Arguably, the most vital component of any interpreter training is practice. Interpreting practice must take place in a safe environment with instructor oversight and advice. Interpreter training programs; whether Medical Interpreter Training Programs or Legal Interpreter Training Programs; offer this unique opportunity. Practice during interpreter training gives new (and seasoned); interpreters the chance to make mistakes and receive immediate feedback. This eliminates danger in the field: interpreters learn proper procedure in training rather than making an error in-session.


Interpreter Training Programs should include open discussion and opportunities to ask questions at every turn. This allows not only networking but the chance to work through theoretical scenarios and form a plan of action.


Finally, a Standardized Interpreter Training Program should include expert feedback from the instructor. The instructor plays many roles in a training program: teacher, collaborator, moderator, and community-builder among others. The instructor should be an expert in the field; preferably with interpreting experience as well as backend industry knowledge. Feedback should happen consistently through the program: advice, answers, encouragement, and activity monitoring.

Global Arena’s 16-Hour Interpreter Training

With such a variety of medical and legal interpreting certification programs available; it’s difficult to know where to turn. Pursuing medical interpreting certification is immediate career advancement and standardized training is a vital pre-requisite. Global Arena can help you to comply with this requirement; with its 16-hour Interpreter Training Program. Our training program meets all NBCMI and CCHI interpreter training standards. The course is especially targeted to interpreters who are starting out and want to hone their skills. It’s also perfect for experienced interpreters who’d like to brush up on their industry knowledge; and work through skill-building activities. The 16-hour Interpreter Training provides a certificate of interpreting training completion. You’ll be able to use this certificate to help you through the national certification process. It’s also immediately useful for working with hiring managers to find an interpreting position.

Global Arena’s course integrates interpreting activities and practice:

Each class consists of four days of live (over zoom) instruction, reviews, an exam, and a certificate upon completion and passing. The course integrates interpreting activities and practice into each module. It’s structured to be interpreting experience-centric: being an interpreter requires training, patience, understanding, and skill.
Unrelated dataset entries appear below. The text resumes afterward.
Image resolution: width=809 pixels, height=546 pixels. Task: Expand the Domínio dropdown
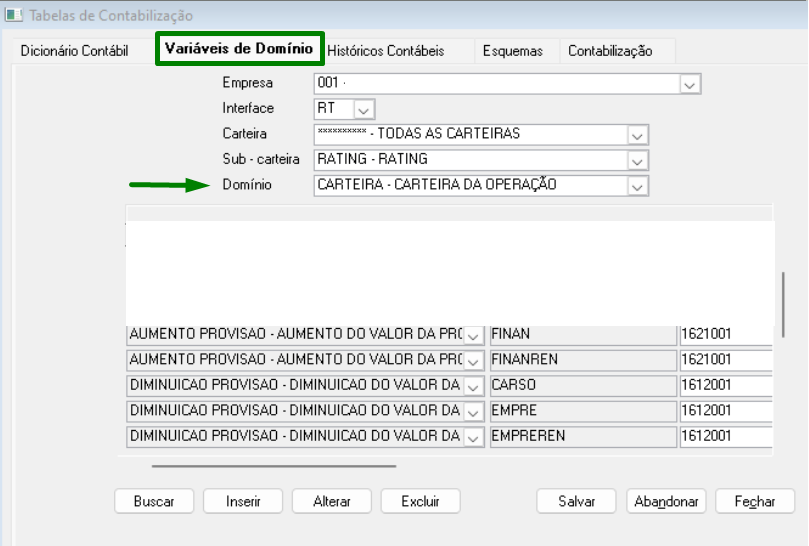pyautogui.click(x=637, y=186)
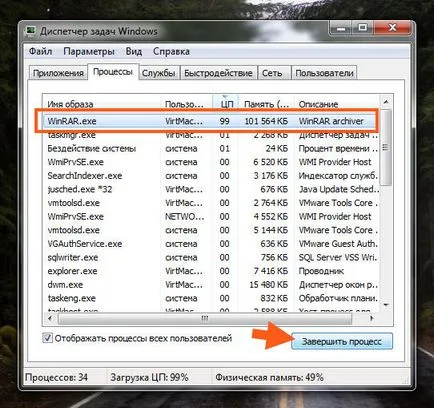This screenshot has height=408, width=434.
Task: Click the horizontal scrollbar thumb
Action: click(205, 319)
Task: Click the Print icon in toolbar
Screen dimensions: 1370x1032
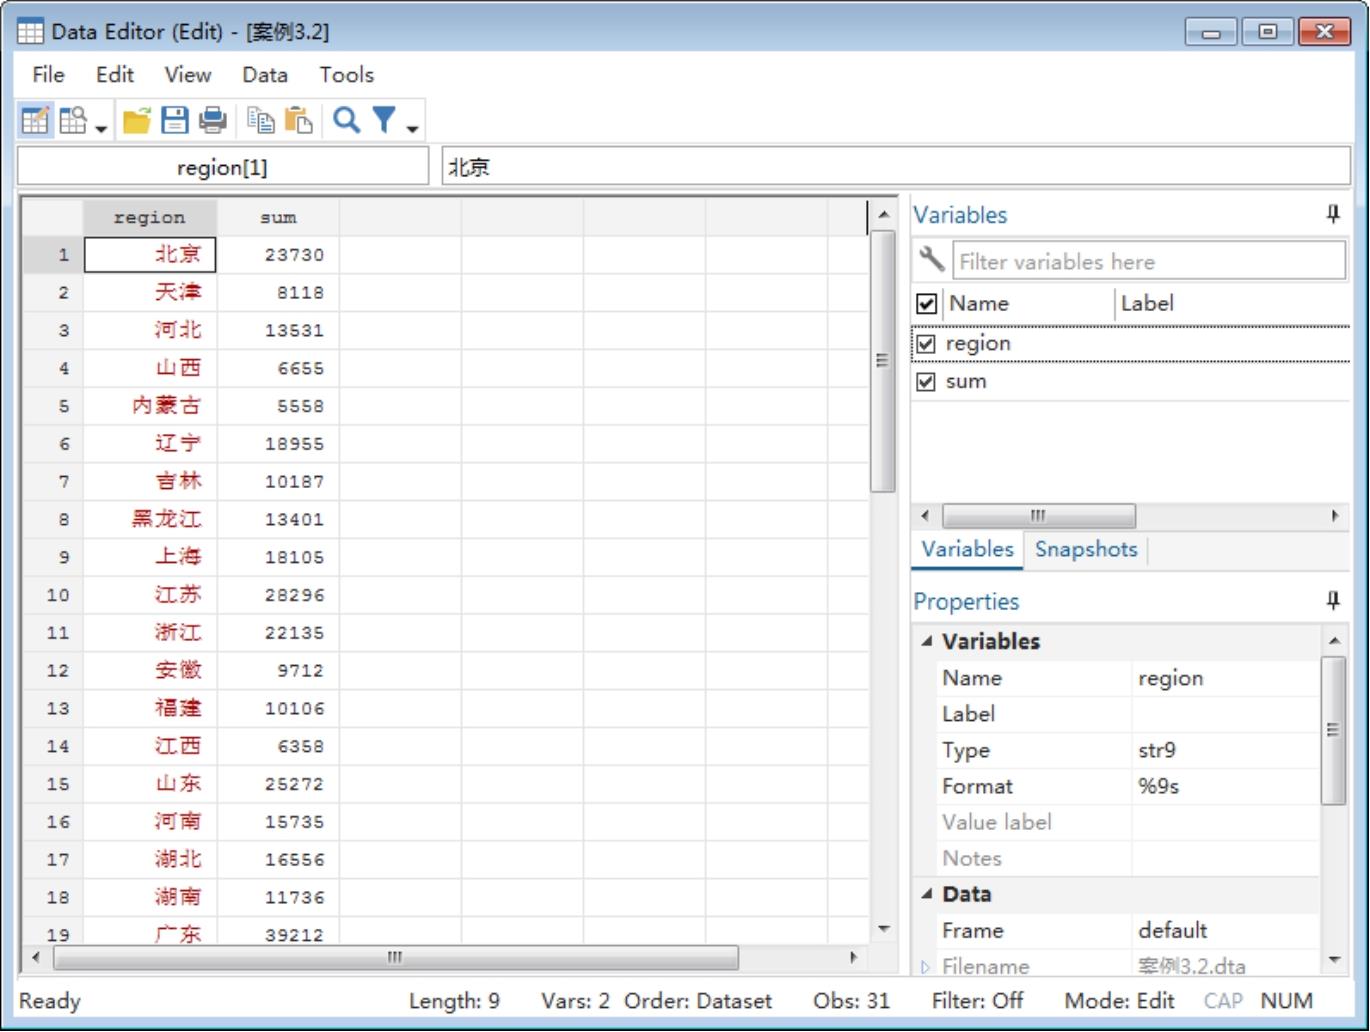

Course focuses include the differences between: bilingual speakers and trained interpreters; the role of the interpreter, and proper conduct. We also cover best practices: interpreting ethics, industry basics, and “dos and don’ts” for working as an interpreter. We’ll discuss common medical, legal, and school terminology; and how to troubleshoot difficult situations. As we’re currently experiencing a global pandemic; we talk about how to properly use PPE during in-person interpreting. The course also allows practice and discussion about telephonic interpreting (OPI) and video-remote interpreting (VRI).

Our training has the added benefit of building your interpreting network: as you’re working together, the classes form a community. You’ll meet other interpreters of widely varying skill levels; learn from their expertise, and work closely to build your own. Our activities and discussions are excellent times to “troubleshoot” interpreting scenarios and share experiences. You’ll also have the opportunity to discuss the interpreting industry: particularly in improving conditions through standardized practice. Interpreting is more than a job: it’s skill, service, and vitality for non-English speaking communities in America. Global Arena’s 16-hour Interpreter Training is committed to building the foundation for a successful interpreting career.